What to do
After locating the line that contains "You are a computer-use" in the data below, set down exactly that line and each one after it through the line that contains "Instruction: Open the", and nothing more.

Records for this task
┌──

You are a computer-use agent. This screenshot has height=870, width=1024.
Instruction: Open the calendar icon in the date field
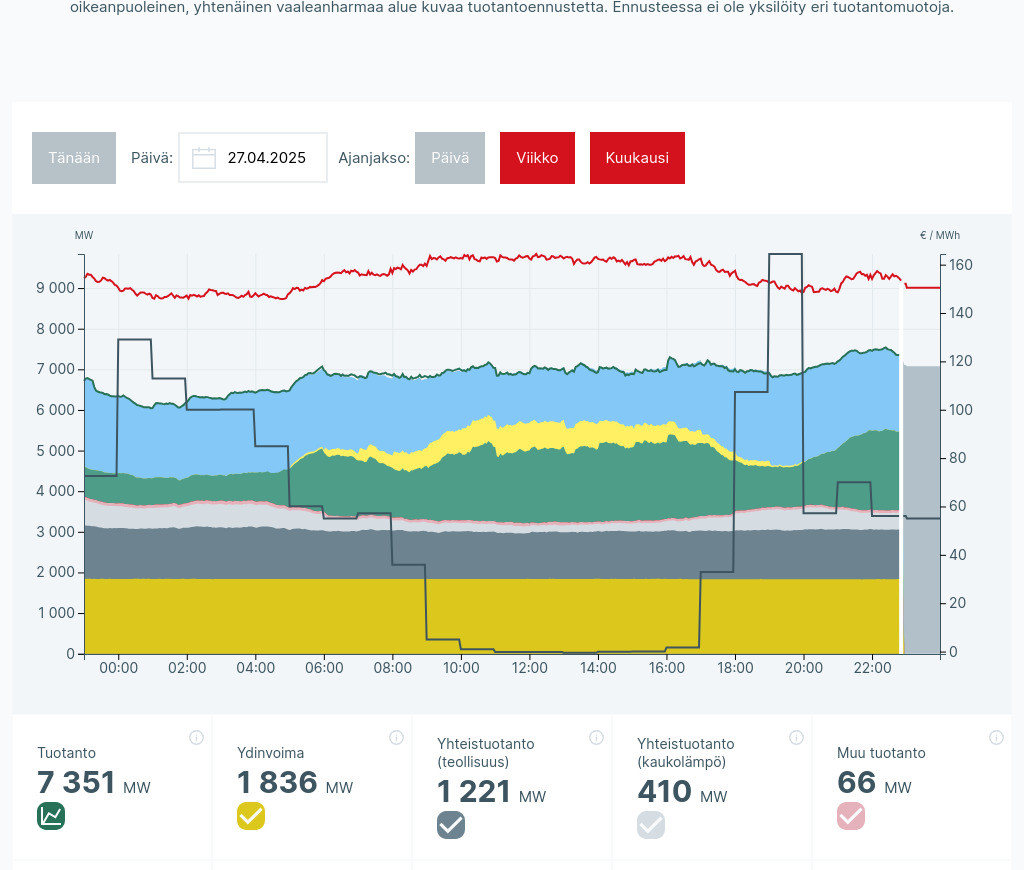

└──
┌──

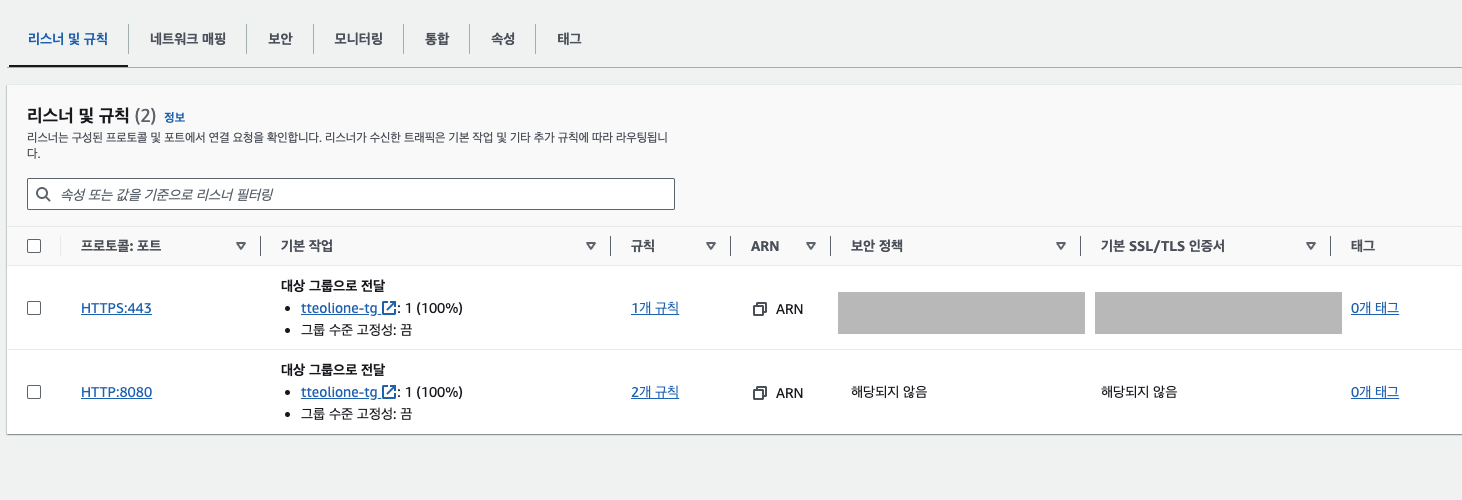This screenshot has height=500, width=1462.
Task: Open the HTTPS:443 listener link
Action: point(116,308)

└──

Reply to the task
You are a computer-use agent. This screenshot has height=870, width=1024.
Instruction: Open the calendar icon in the date field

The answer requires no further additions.